Tip To keep sliced apples from turning brown by the time lunch rolls around, squeeze a slice of citrus on them before packing. Try lemon, orange or pineapple juice – any citric juice will do the trick – then pack in an airtight container or plastic bag.
Pasta
1. Leftover pasta mixed with bite-sized veggies, cheese and Italian salad dressing is quick, easy and delicious. 2. Don’t give kids an unpeeled orange or they will spend half their lunch time peeling it. Peel it for them.
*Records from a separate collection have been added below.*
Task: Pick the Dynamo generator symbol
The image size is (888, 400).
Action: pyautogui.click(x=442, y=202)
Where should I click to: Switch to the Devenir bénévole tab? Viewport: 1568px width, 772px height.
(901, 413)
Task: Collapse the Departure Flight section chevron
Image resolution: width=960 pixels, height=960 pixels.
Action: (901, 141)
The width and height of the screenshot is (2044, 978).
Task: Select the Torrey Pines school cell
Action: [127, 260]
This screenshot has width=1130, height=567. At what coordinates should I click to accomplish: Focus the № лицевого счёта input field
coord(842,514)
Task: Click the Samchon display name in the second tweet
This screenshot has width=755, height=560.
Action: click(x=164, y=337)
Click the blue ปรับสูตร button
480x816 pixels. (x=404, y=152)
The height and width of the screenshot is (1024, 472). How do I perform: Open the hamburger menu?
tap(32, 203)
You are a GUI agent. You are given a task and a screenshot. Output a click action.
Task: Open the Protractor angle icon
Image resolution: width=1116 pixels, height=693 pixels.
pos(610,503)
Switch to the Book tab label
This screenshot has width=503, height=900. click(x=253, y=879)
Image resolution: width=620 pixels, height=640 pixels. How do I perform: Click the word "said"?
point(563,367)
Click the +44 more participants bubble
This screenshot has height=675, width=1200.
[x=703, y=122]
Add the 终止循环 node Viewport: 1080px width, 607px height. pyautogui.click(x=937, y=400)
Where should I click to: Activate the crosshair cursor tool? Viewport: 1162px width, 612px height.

They’ll eat it. 3. Cheese sticks and homemade granola are a great way to get more protein into carb-loving kids.
Tip For healthier granola, find a recipe you love and make it yourself. Use ingredients such as rolled oats, grated coconut, sesame seeds, chia seeds, flaxseeds, dried fruits and pumpkin seeds. Add honey, spread on a baking sheet and bake on low heat for 10 minutes. Avoid nuts, of course, in consideration for classmates with allergies.
Ground beef
1. Mix ground beef with scrambled eggs, diced tomatoes and a few spices for a new meal. We used Arabic seven-spice blend and chilli powder. 2. Whole-wheat Arabic bread is a great “spoon” to scoop up the beef. 3. A watermelon and halloumi salad (recipe below) is refreshing and easy to make.
Ingredients 8 cups of seedless watermelon, cut into cubes; 225g halloumi cheese, cut into cubes (grill if preferred); 1/4 cup fresh mint leaves, chopped; 3 tbsp freshly squeezed lemon juice; pinch of salt
Method Toss all ingredients together in a large mixing bowl. Serve chilled.